In my R practice I have encountered a need to create random points and polygons. In workflows built on sf package the first is usually done by utilizing the sf::st_sample() function, and the second by running sf::st_voronoi() on the random points.

I have however encountered a problem with the randomly generated points: they tend to cluster in some parts of the map. This is a logical outcome of their randomness - being random, how could they be orderly placed? - and in IT speak a feature, not a bug.

Having the points too close together, and as result the polygons too small, imposes a cost though - to have a sufficient coverage of the area of interest many points and polygons must be generated, and this increases computational workload in later parts of analysis.

I have therefore found it advantageous to prune the random points by imposing a minimal distance between them before the Voronoi tessellation is performed.

In this example I would like to demonstrate the process by generating random points and polygons in the city of Prague.

The first chunk of code sets to create 700 random points inside the polygon of city boundaries of Prague (note how the st_sample() function is likely to come up with different number of points than requested; this is rarely a problem).

library(tidyverse)
library(RCzechia)
library(sf)

praha <- RCzechia::obce_polygony() %>% # Czech municipal boundaries
  filter(NAZ_OBEC == 'Praha') %>% # ... one of which is Prague
  st_transform(5514) # from default WGS84 to a metric CRS

prazske_body <- st_sample(praha, 700) %>% # random points, as a list ...
  st_sf() %>%  # ... to data frame ...
  st_transform(5514)  # ... and a metric CRS

obrazek <- ggplot() +
  geom_sf(data = praha, col = 'gray40', fill = NA, lwd = 1) +
  geom_sf(data = prazske_body, pch = 3, col = 'red', alpha = 0.67) +
  theme_bw() +
  ggtitle(paste(nrow(prazske_body), 'random points'))

plot(obrazek)

Many of the random points are close together; pruning them will be the task for the second chunk of code:

i <- 1 # iterator start

buffer_size <- 750 # minimal distance to be enforced (in meters)

repeat( {
  #  create buffer around i-th point
  buffer <- st_buffer(prazske_body[i,], buffer_size ) 
  
  offending <- prazske_body %>%  # start with the intersection of master points... 
    st_intersects(buffer) %>% # ... and the current buffer
    as_data_frame() %>% # as a data frame
    pull(row.id) # and take only the row.id column as a vector
  
  # remove the first element from the vector as it is not truly 
  # offending (it is the original point)
  offending <- offending[-1]
  
  # if there are any offending points - re-assign the master points, 
  # with the offending ones excluded / this is the main pruning part :)
  if (!is_empty(offending)) prazske_body <- prazske_body[-offending,] 
  
  if ( i >= nrow(prazske_body)) {
      # the end was reached; no more points to process
      break 
    } else {
      # rinse & repeat
      i <- i + 1 
    }
  
} )

obrazek <- ggplot() +
  geom_sf(data = praha, col = 'gray40', fill = NA, lwd = 1) +
  geom_sf(data = prazske_body, pch = 3, col = 'red', alpha = 0.67) +
  theme_bw() +
  ggtitle(paste(nrow(prazske_body), 'pruned points'))

plot(obrazek)

The second piece of code imposed a minimal distance around points by performing st_buffer() of size 750 meters around each point, and elimiating any offending points.
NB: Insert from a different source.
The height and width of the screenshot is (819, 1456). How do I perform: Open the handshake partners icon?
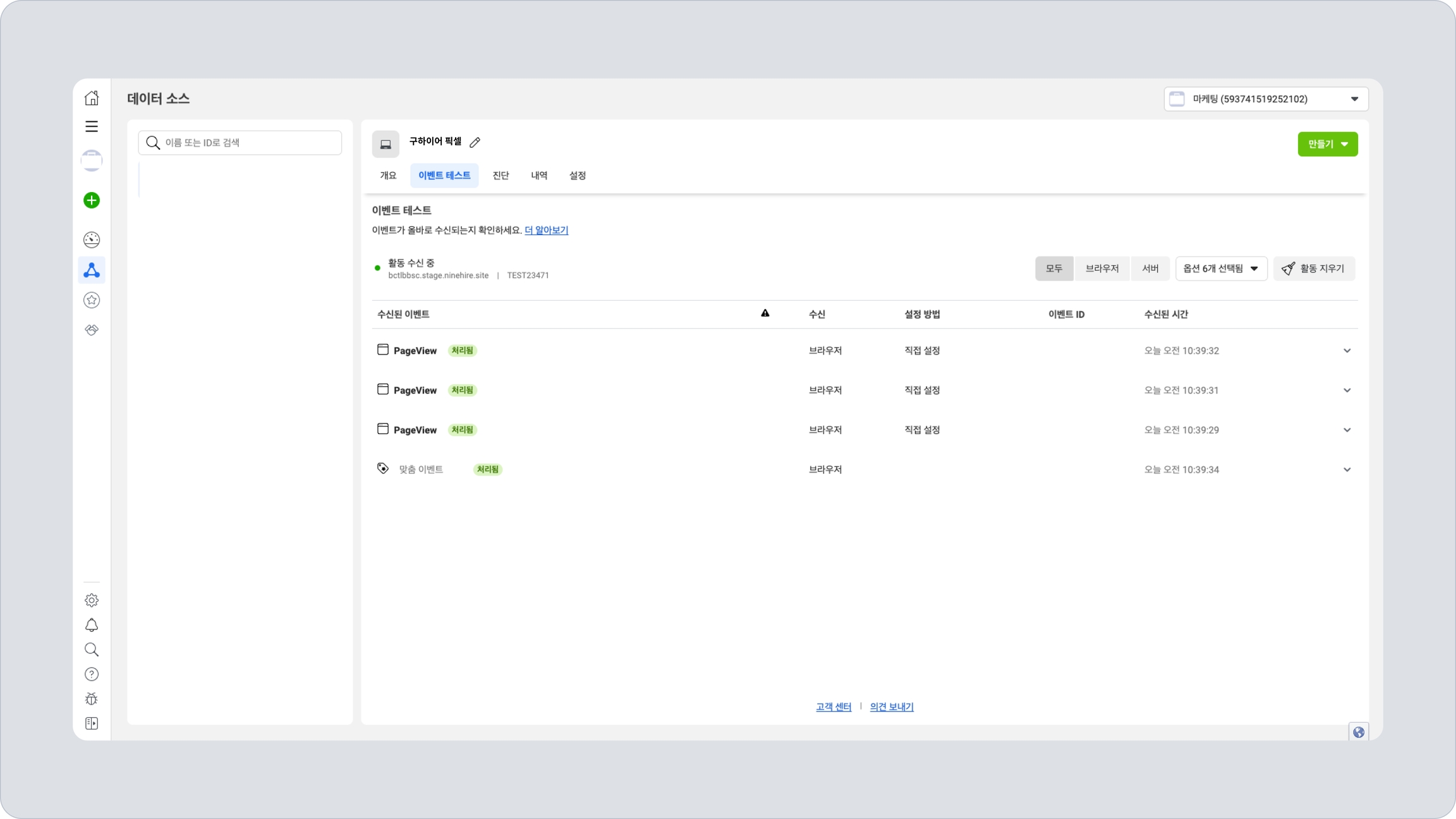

An interesting side note is that as the number of rows in the data.frame changes during calculation it is not practical to iterate via a for() cycle, but rather via repeat() and break cycle.

The final chunk of code performs the Voronoi tessellation & presents te result.
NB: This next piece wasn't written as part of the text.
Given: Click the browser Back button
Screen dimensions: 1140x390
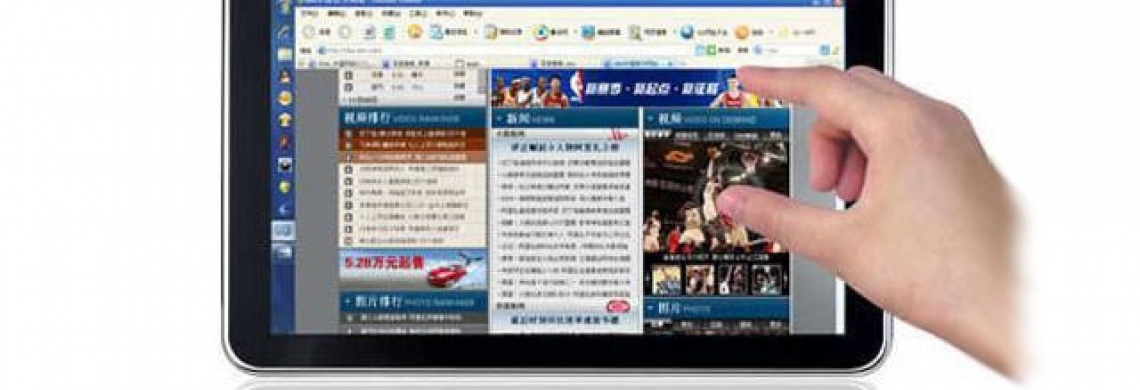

prazske_polygony <- prazske_body %>%  # consider the master points
  st_geometry() %>% # ... as geometry only (= throw away the data items)
  st_union() %>% # unite them ...
  st_voronoi() %>% # ... and perform the voronoi tessellation
  st_collection_extract(type = "POLYGON") %>% # select the polygons
  st_sf(crs = 5514) %>% # set metric crs
  st_intersection(praha) %>% # limit to Prague city boundaries
  st_join(prazske_body) %>% # & re-connect the data items
  st_set_agr("aggregate") # clean up

obrazek <- ggplot() +
  geom_sf(data = prazske_polygony, col = 'gray60', fill = NA) +
  geom_sf(data = praha, col = 'gray25', fill = NA, lwd = 1) +
  geom_sf(data = prazske_body, pch = 3, col = 'red', alpha = 0.67) +
  theme_bw() +
  ggtitle(paste(nrow(prazske_body), 'points and polygons'))
  
plot(obrazek)